The team calculated crude mortality rates per 100,000 person-years of follow-up for suicide or causes of death the year after the first emergency department visit for self-harm, suicidal ideation, and reference groups.

The study population included 648,646 patients (mean age, 43.8 years; 350,687 women). Among the patients, 83,507 presented with deliberate self-harm (mean age, 35.3 years; 49,120 women), 67,379 presented with suicidal ideation (mean age, 40.4 years; 32,825), and 497,760 were reference patients (mean age, 45.7 years; 268,742 women).

Patients who presented at the emergency department with self-harm or suicidal ideation were more likely to be of non-Hispanic white race/ethnicity (deliberate self-harm: 48,558 patients; suicidal ideation: 38,292 patients; reference 247,087 patients).

The suicide rate the following year for patients who deliberately self-harmed was 693.4 deaths per 100,000 person-years, and the standardized mortality ratio was 56.8 (95% CI, 52.1–61.4). Including patients who presented with deliberate self-harm and died by suicide on their index date, the suicide rate would be 709.2 deaths per 100,000 person-years.  

Among those in the self-harm cohort, men (1011.1 deaths per 100,000 person-years) and patients at least 65 years old (1919.5 deaths per 100,000 person-years) had significantly higher suicide rates than women (473.5 deaths per 100,000 person-years) and patients 10–24 years old (221.3 deaths per 100,000 person-years).

Several comorbid clinical diagnoses—depression, bipolar, anxiety, psychotic, and drug use disorders—were associated with increased risk of suicide in patients with self-harm. Patients with a comorbid diagnosis of bipolar disorder (adjusted RR, 1.45; 95% CI, 1.16–1.81), anxiety disorder (adjusted RR, 1.44; 95% CI, 1.15–1.81), or psychotic disorder (adjusted RR, 1.36; 95% CI, 1.02–1.82) were statistically significantly more likely to die by suicide than those without any of the diagnoses.

For patients in the suicidal ideation group, suicide rate in the year after the initial emergency department visit was 384.5 deaths per 100,000 person-years and the standardized mortality ratio was 31.4 (95% CI, 27.5–35.2).

In the reference group, the suicide rate in the following year of an emergency department visit was 23.4 deaths per 100,00 person-years.

Patients who presented at the emergency department with self-harm or suicidal ideation were more likely to be of non-Hispanic white race/ethnicity (deliberate self-harm: 48,558 patients; suicidal ideation: 38,292 patients; reference 247,087 patients).
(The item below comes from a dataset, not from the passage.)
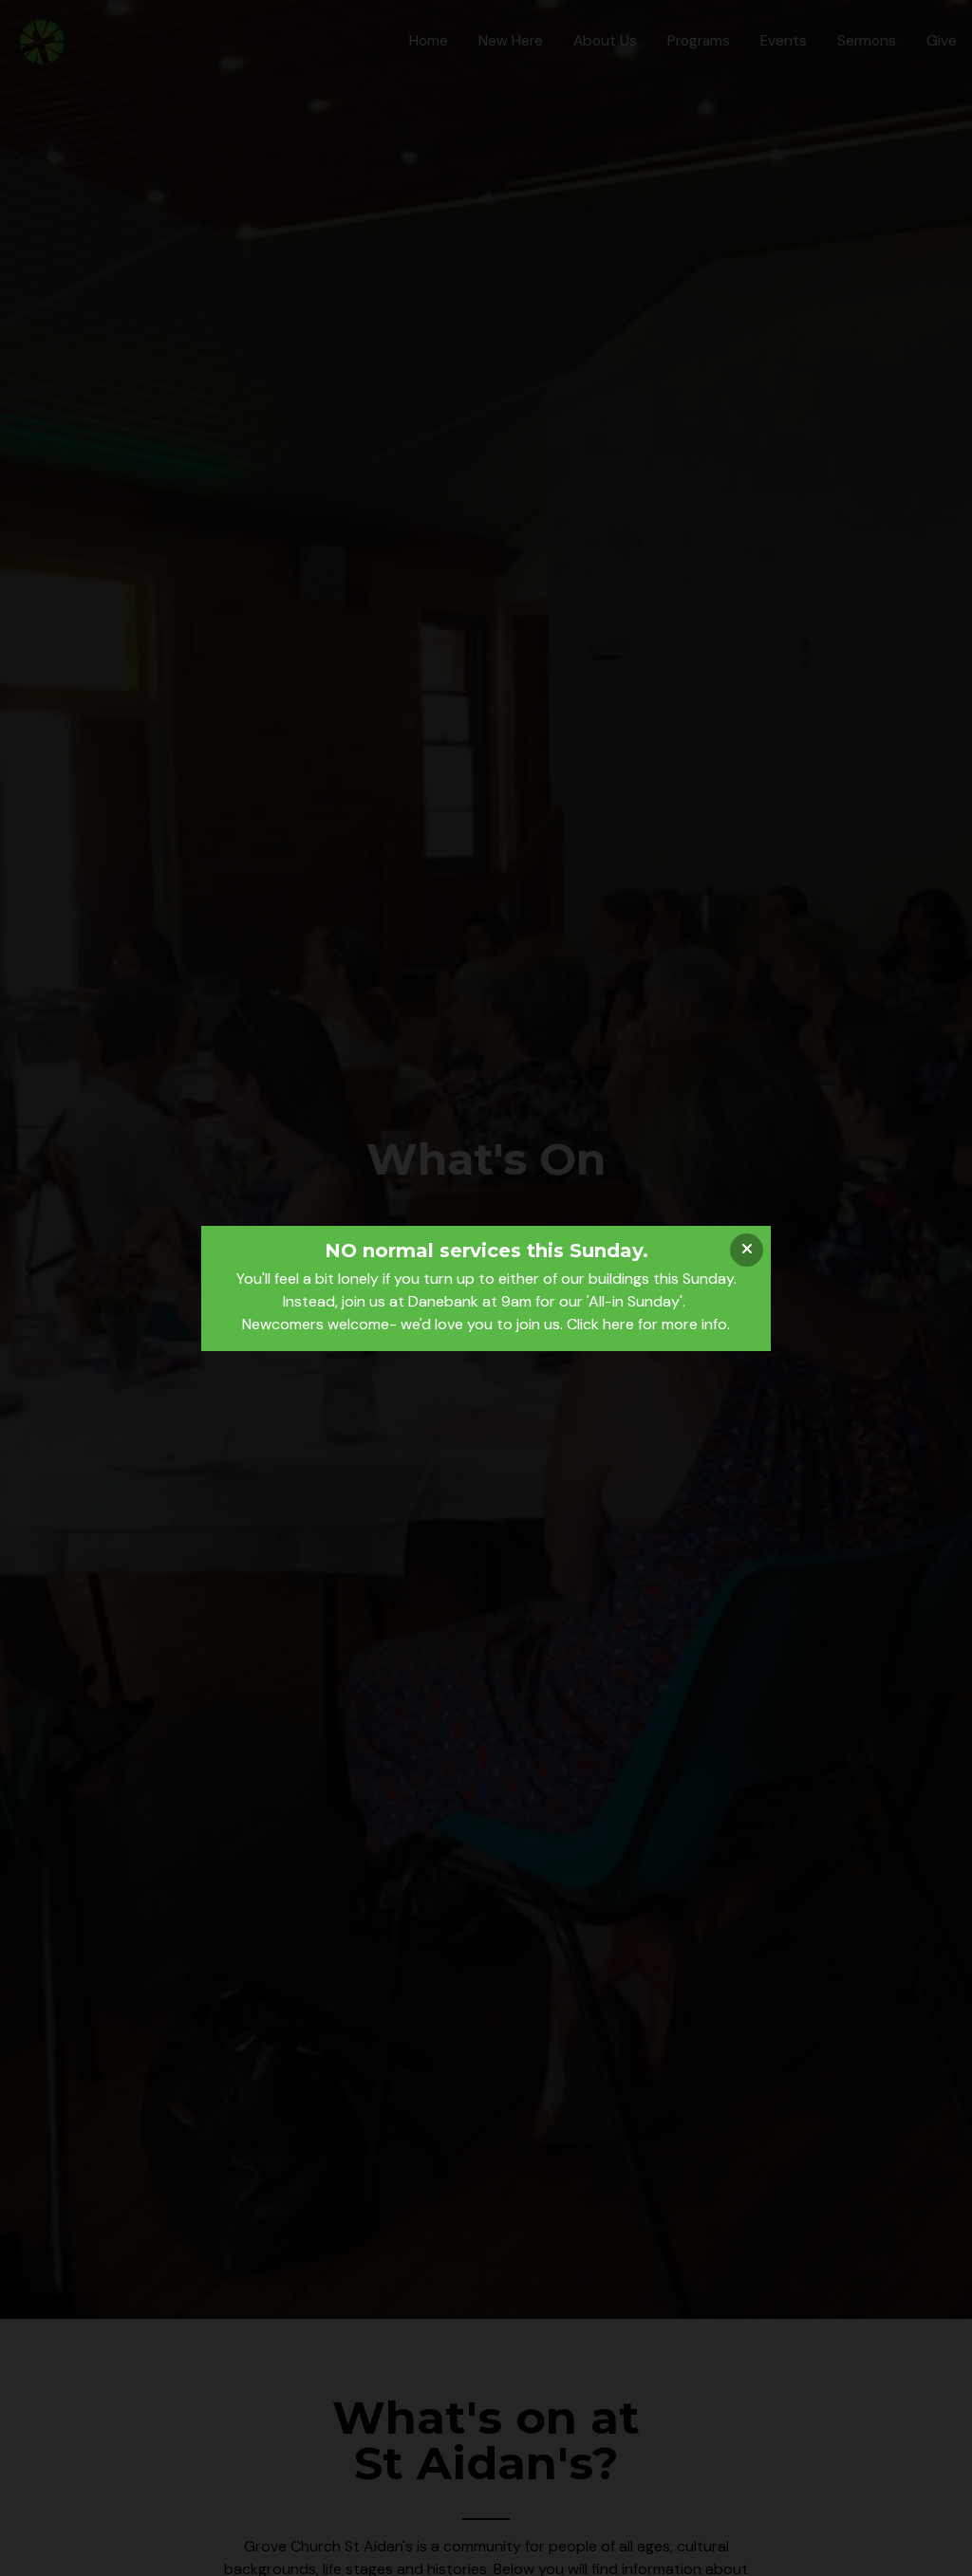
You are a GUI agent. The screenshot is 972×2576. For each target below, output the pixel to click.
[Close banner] (746, 1250)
Rates of nonsuicide external-cause mortality were disproportionately high for patients with self-harm (SMR, 14.2.; 95% CI, 12.9–15.5), patients with suicidal ideation (SMR, 11.8; 95% CI, 10.6–13.0), and reference patients (SMR, 2.2; 95% CI, 2.0–2.3). Overdoses made up 72% of unintentional deaths in the self-harm group and 61% in the suicidal ideation group.
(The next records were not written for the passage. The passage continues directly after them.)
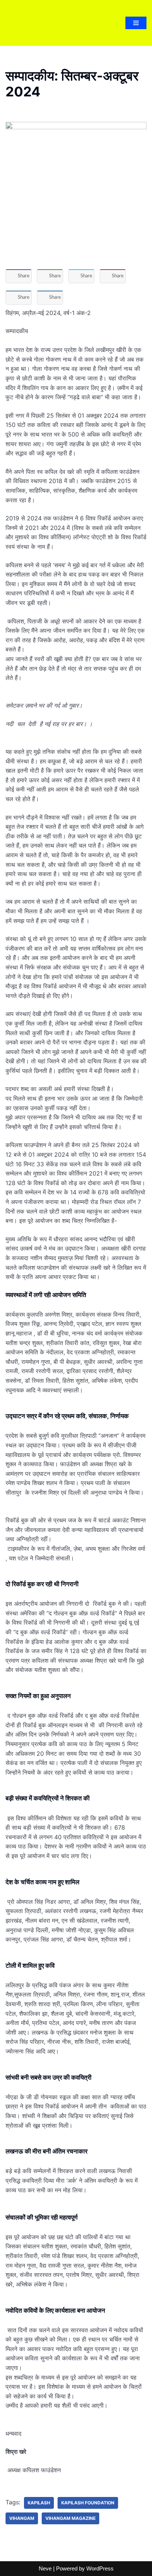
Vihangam (21, 2518)
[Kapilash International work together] (23, 23)
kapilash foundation (87, 2502)
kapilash (39, 2502)
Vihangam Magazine (70, 2518)
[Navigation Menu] (135, 23)
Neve (45, 2568)
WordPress (100, 2568)
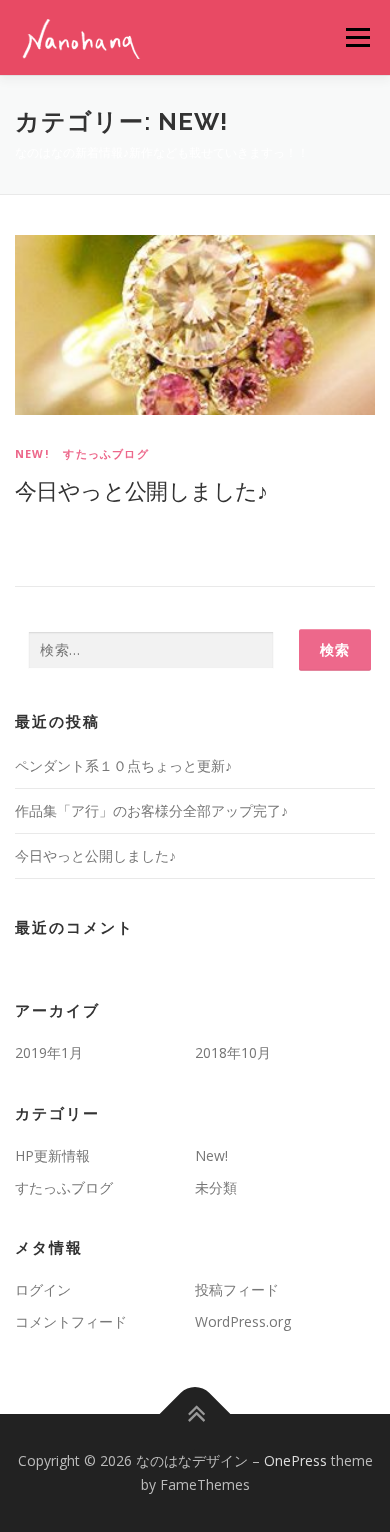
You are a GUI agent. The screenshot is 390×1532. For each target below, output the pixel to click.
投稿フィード (237, 1289)
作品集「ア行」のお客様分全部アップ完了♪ (151, 810)
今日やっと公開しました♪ (141, 490)
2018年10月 (233, 1052)
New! (32, 453)
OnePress (295, 1460)
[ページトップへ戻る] (195, 1414)
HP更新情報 (52, 1155)
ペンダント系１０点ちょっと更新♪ (123, 765)
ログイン (43, 1289)
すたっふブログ (105, 453)
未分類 (216, 1187)
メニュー (357, 37)
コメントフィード (71, 1321)
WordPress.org (243, 1321)
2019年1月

The findings underscore the need for clinicians to ensure that patients who present at the emergency department receive follow-up mental healthcare, the study authors noted.

Interventions include universal screening, safety planning, and telephone follow-up and support. Public health surveillance of patterns and associations of suicide and mortality among the population could improve healthcare quality and address the parity between mental and physical healthcare, the investigators concluded.

The study, “Association of Suicide and Other Mortality With Emergency Department Presentation,” was published online in JAMA Network Open.